Compare two state snapshots to identify register and memory changes between two points in time

2026-02-12186

name	yara-sigs
description	Scan a state snapshot's memory dumps with YARA signatures to detect packers, crypto constants, malware, and more
allowed-tools	mcp__x64dbg__get_debugger_status, mcp__x64dbg__pause, mcp__x64dbg__disconnect, mcp__x64dbg__connect_to_session, Bash, Read, AskUserQuestion, Skill

yara-sigs

Scan debuggee memory (via a state snapshot) against a large YARA signature database to identify packers, crypto constants, anti-debug tricks, malware families, and more.

Instructions

Follow these steps exactly:

1. Check prerequisites

Run pip show yara-python via Bash. If not installed, tell the user to run pip install yara-python and stop. Run git --version via Bash. If not installed, tell the user to install Git and stop.

2. Ensure the YARA signature database is available

Check if the directory ${CLAUDE_PLUGIN_ROOT}\yarasigs exists (use dir). If it does not exist, clone it:

git clone --recurse-submodules https://github.com/x64dbg/yarasigs "${CLAUDE_PLUGIN_ROOT}\yarasigs"

If the directory exists but looks incomplete (missing Yara-Rules or citizenlab subdirectories), update submodules:

git -C "${CLAUDE_PLUGIN_ROOT}\yarasigs" submodule update --init --recursive

3. Determine what to scan for

Packers & compilers — Detect packers (UPX, Themida, etc.) and compiler signatures
Crypto constants — Find cryptographic algorithm constants (AES S-boxes, RSA, MD5, etc.)
Anti-debug / anti-VM — Detect anti-debugging and anti-virtualization techniques
All signatures — Scan with every available rule (slower, more noise)

Map the selection to rule category paths:

Selection	Rule paths (relative to `yarasigs/`)
Packers & compilers	`packer.yara`, `packer_compiler_signatures.yara`, `Yara-Rules/packers/`
Crypto constants	`crypto_signatures.yara`, `Yara-Rules/crypto/`
Anti-debug / anti-VM	`Yara-Rules/antidebug_antivm/`
All signatures	All `.yar` and `.yara` files recursively

4. Obtain a snapshot to scan

Check if a recent snapshot exists in ${CLAUDE_PLUGIN_ROOT}\snapshots (use dir).

If snapshots exist, ask the user whether to use an existing snapshot or take a fresh one.
If no snapshots exist, tell the user you need to take a snapshot first.

To take a fresh snapshot, invoke the state-snapshot skill via Skill("state-snapshot"). After it completes, note the snapshot directory path.

5. Run the YARA scan

Execute the scan script:

python "${CLAUDE_PLUGIN_ROOT}\skills\yara-sigs\yara_scan.py" --snapshot-dir <snapshot_path> --yarasigs-dir "${CLAUDE_PLUGIN_ROOT}\yarasigs" --categories <category> [--module-filter <module_name>]

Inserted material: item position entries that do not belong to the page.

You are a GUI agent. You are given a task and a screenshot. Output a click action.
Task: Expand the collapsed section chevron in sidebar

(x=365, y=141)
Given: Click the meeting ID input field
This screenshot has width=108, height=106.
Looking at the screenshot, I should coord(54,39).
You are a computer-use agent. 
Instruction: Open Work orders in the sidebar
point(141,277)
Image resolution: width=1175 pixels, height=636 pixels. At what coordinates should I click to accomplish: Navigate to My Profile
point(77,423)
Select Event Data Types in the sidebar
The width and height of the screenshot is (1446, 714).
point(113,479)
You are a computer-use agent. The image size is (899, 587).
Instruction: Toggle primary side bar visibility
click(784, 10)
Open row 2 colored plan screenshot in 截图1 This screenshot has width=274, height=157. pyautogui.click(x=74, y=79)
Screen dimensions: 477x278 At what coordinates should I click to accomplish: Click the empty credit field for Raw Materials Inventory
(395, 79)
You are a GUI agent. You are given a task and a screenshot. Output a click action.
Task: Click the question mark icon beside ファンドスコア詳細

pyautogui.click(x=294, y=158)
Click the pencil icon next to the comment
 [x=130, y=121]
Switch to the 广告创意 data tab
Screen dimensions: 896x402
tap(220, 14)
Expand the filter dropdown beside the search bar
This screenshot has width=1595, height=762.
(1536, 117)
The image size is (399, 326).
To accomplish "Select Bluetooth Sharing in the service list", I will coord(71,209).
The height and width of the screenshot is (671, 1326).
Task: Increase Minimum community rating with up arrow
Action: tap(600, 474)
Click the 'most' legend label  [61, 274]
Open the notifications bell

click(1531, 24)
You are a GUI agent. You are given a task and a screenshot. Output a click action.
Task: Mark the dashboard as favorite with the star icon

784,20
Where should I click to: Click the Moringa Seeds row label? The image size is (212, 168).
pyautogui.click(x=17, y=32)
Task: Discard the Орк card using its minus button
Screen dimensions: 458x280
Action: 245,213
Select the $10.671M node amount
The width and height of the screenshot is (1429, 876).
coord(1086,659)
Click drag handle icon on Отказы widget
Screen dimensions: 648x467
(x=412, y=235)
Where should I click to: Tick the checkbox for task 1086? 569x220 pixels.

Where <category> is one of: packers, crypto, antidebug, or all.

The script writes results to <snapshot_path>/yara_results.json and prints a summary to stdout.

6. Report results

Read <snapshot_path>/yara_results.json if it exists and the stdout summary is not sufficient.

Present findings organized by:

Match summary — How many rules matched across how many memory regions
Matches by rule — Each matched rule name, its description/metadata, and which memory regions it hit (with base addresses and region info from memory_map.json)
Notable findings — Call out anything especially interesting (known packers, specific crypto algorithms, anti-debug patterns)

If no matches were found, tell the user and suggest trying a broader category (e.g., "all").